Nos
conocimos hace cerca de tres años. No era evidente (como en otras ocasiones)
que mis cartas estuvieran predichas, que mis ojos se posarían sobre los suyos
y, sin remedio, fuera incapaz de volver la mirada en algo o alguien más que en
esa alma noble y entrañable.
Así que abrumada solo por su
generalizada amabilidad (igual para mí que para un 90% de los seres humanos) y por
tener su personaje tan presente, me preocupaba por que los demás llegaran a
pensar que me interesaba de manera romántica, aunque en ese entonces no fuera
así.
Sin embargo, no niego que me
enorgullecía la manera en que se expresaba de mí con otros, ni rechazo su
acierto de aprenderse mi nombre entre tantos, o el hecho de que disfrutara de
mis chispazos de humor y demás desatinos, pero nunca vi (ni estaba buscando
ver) una señal de la existencia de algo más profundo que un sentimiento de
empatía. Entonces ocurrió y no puedo asegurar que para mi bien.
Era un día, una tarde, un
espacio, una situación, una vida como cualquiera a esa hora, hasta que en medio
del bullicio detuvo cada pensamiento que tuve antes, cada cosa en la que
creí con una inocente y efímera sonrisa. Una sonrisa que sólo me había regalado
a mí en ese momento.
Nunca había dicho nada, es
cierto, pero me eligió a mí. Como es de esperarse en una persona tan fácil de
impresionar, el repentino golpe pasional que desató en mi interior su acción me
quitó el juicio (si es que alguna vez lo tuve un poco) y nada fue todo, todo
fue nada y su mirada esquiva era mi aliento y su atención sobré mí unos
segundos fue mi hambre.
Al principio traté de tomarlo
como otra muestra de cariño fraternal, de compañeros de mundo, pero la
insistencia me consumió en silencio los días siguientes.

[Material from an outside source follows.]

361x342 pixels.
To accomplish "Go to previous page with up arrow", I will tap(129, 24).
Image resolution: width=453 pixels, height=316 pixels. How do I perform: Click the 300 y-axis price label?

De pronto hice memoria de los
momentos en que nos cruzamos durante esos años que compartimos antes y para mí
la realidad comenzó a tomar forma: a pesar de ser sensible a reconocer cuando a
alguien llego a agradar, ignoré las pistas discretas entre nosotros y tantas
veces en que descubrí que me veía fijamente y después de manera sutil y en fading
out, hasta cambiar de objetivo.
Posterior a la conexión de tres
segundos, en las fechas sucesoras a duras penas me miró. Dejó de saludarme con
afecto y no intercambiamos palabra. Creí que este era un buen método:
ignorarnos como el mecanismo correcto para hacer crecer el deseo de
encontrarnos, por retrasar el placer. Y estaba en un error.
Tal vez se había dado cuenta de
que había hecho evidente su postura, o siendo francos su intención era empujarme
a sentir que yo podía malinterpretar los hechos y quiso revertir la marcha. El
caso es que probablemente todo esté en mi cabeza (que pronto vaya a recuperarme
del coma).
Puede ser que sí me he equivocado
con la huella de todos los perfumes que me dejaron los abrazos que di, pedí, me
arrebataron u ofrecieron, la marca indeleble de un par de latidos sincronizados
en pechos ajenos. Estar en otros brazos es estar siempre en soledad.
Y a veces pasa, porque la vida es así: un día te sonríe la posibilidad y otros te recuerda (sombría) regresar a tu consciente percepción de los hechos.
Y a veces pasa, porque la vida es así: un día te sonríe la posibilidad y otros te recuerda (sombría) regresar a tu consciente percepción de los hechos.